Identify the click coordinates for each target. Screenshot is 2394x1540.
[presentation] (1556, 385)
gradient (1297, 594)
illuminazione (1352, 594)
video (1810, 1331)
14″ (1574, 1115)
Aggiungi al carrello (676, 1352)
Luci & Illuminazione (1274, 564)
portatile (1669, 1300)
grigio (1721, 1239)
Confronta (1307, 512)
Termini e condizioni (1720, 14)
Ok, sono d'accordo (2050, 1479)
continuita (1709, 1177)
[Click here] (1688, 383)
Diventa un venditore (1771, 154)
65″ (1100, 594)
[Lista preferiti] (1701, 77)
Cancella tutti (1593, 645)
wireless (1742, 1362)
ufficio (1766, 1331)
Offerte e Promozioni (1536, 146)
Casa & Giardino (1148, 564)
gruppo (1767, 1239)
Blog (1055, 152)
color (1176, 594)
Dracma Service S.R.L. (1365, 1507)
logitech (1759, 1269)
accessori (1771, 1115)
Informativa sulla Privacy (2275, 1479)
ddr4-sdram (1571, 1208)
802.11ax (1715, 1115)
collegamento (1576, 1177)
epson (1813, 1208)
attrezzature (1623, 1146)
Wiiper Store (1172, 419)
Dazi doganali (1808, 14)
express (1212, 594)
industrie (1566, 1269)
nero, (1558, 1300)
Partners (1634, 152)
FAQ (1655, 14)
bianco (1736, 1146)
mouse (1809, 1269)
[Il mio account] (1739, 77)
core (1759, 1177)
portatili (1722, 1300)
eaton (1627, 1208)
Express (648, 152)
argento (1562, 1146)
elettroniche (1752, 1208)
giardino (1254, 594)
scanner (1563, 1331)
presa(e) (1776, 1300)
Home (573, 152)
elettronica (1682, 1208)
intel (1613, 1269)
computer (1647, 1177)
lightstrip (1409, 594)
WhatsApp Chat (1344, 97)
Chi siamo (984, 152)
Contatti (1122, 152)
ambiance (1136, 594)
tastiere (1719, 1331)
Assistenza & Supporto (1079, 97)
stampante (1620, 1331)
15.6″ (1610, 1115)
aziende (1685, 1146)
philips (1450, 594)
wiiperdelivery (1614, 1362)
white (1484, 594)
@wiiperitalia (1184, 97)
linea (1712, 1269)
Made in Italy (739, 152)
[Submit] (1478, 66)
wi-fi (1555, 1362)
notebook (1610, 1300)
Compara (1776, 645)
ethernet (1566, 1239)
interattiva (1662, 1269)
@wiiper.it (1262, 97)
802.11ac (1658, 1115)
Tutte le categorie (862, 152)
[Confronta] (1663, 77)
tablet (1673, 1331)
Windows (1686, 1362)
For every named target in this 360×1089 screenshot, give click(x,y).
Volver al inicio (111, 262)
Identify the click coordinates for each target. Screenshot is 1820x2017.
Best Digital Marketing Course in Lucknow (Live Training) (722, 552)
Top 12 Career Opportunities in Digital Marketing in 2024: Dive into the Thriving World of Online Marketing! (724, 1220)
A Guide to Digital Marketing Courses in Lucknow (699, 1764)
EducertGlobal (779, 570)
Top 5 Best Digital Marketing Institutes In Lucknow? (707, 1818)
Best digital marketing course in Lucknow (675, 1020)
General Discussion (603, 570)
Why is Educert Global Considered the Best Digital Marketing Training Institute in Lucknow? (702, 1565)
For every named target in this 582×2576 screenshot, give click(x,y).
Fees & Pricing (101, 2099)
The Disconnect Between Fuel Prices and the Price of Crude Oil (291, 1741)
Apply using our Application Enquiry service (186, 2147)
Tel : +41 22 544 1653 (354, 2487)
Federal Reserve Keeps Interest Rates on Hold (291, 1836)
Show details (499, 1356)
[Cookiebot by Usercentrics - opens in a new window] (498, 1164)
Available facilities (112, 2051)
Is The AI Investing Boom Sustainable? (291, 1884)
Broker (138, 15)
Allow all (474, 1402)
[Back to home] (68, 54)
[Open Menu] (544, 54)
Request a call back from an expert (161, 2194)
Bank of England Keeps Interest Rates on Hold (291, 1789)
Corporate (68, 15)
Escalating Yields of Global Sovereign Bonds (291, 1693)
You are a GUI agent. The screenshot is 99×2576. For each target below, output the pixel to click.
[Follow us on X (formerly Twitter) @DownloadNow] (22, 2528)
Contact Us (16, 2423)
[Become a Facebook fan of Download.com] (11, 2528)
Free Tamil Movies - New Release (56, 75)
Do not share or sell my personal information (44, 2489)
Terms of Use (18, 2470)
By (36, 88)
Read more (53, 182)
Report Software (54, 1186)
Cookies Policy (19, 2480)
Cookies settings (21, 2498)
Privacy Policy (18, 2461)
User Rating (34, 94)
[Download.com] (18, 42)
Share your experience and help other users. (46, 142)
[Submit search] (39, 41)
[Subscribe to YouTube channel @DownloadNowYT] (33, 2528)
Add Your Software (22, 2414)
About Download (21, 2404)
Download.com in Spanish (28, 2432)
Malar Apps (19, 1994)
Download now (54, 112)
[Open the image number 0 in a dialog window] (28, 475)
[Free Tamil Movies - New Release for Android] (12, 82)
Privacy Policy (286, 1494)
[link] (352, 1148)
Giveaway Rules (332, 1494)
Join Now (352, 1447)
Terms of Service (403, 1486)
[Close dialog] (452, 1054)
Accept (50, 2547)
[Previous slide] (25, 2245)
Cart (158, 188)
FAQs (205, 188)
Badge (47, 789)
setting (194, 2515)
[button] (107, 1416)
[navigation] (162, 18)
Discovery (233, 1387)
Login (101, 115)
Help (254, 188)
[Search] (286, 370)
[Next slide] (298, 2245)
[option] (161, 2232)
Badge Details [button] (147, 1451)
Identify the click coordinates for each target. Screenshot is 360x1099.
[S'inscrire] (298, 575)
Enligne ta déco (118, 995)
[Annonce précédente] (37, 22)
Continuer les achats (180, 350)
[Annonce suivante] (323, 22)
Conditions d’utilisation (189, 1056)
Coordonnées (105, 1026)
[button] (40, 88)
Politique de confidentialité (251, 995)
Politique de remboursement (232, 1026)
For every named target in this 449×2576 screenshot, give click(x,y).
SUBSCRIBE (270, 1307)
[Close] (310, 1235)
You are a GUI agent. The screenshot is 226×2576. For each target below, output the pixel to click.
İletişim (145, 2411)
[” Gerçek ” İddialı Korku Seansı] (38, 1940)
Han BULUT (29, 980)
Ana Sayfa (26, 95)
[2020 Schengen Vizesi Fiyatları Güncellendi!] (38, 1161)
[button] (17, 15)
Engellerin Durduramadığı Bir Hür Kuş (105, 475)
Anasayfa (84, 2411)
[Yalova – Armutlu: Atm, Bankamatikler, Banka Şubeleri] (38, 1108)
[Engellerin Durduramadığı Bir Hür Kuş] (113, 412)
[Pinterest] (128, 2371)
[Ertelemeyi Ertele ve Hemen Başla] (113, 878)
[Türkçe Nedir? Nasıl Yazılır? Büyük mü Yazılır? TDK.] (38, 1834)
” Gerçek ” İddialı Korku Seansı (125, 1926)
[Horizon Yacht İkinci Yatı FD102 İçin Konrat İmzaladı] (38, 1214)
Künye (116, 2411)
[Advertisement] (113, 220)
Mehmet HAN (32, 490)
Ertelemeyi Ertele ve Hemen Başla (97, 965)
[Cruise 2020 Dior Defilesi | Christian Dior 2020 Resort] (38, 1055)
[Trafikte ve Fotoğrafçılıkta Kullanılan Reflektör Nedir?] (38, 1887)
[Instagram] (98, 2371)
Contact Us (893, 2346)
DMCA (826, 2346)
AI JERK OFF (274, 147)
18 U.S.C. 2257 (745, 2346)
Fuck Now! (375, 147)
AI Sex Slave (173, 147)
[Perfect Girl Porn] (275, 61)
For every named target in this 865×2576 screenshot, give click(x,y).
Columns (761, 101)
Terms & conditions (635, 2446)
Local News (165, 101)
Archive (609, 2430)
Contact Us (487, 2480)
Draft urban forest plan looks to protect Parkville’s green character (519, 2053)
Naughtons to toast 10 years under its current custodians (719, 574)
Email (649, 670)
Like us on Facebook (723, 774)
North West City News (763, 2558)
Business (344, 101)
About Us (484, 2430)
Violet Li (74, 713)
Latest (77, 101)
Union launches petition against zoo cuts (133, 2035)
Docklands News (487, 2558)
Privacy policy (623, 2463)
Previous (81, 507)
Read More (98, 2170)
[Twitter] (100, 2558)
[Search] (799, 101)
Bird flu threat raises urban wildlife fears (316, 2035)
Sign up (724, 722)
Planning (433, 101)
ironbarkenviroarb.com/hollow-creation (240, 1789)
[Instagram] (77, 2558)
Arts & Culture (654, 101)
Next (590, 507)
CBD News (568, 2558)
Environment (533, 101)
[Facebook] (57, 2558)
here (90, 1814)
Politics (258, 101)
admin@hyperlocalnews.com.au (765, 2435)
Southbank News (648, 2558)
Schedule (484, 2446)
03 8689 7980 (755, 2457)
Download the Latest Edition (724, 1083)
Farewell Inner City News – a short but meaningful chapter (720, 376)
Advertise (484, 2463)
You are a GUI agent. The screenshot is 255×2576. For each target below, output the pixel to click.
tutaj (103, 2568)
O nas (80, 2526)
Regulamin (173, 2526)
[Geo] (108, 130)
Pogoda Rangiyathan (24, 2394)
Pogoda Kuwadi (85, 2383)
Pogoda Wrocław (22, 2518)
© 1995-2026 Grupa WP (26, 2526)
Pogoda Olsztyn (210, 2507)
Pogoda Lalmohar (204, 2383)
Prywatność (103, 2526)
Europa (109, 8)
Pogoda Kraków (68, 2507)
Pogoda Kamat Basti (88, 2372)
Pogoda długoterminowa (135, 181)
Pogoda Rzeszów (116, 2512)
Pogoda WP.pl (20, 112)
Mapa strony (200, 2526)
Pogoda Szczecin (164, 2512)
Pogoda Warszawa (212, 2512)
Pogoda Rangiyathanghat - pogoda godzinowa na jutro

· · · · · · ·

### [EXERCISE DESCRIPTION]
The required output is every line above from the one with "Volver al inicio (111, 262)" down to the one with "Fees & Pricing (101, 2099)", restated word for word, ends included.

### [RESULT BELOW]
Volver al inicio (111, 262)
Identify the click coordinates for each target. Screenshot is 1820x2017.
Best Digital Marketing Course in Lucknow (Live Training) (722, 552)
Top 12 Career Opportunities in Digital Marketing in 2024: Dive into the Thriving World of Online Marketing! (724, 1220)
A Guide to Digital Marketing Courses in Lucknow (699, 1764)
EducertGlobal (779, 570)
Top 5 Best Digital Marketing Institutes In Lucknow? (707, 1818)
Best digital marketing course in Lucknow (675, 1020)
General Discussion (603, 570)
Why is Educert Global Considered the Best Digital Marketing Training Institute in Lucknow? (702, 1565)
For every named target in this 582×2576 screenshot, give click(x,y).
Fees & Pricing (101, 2099)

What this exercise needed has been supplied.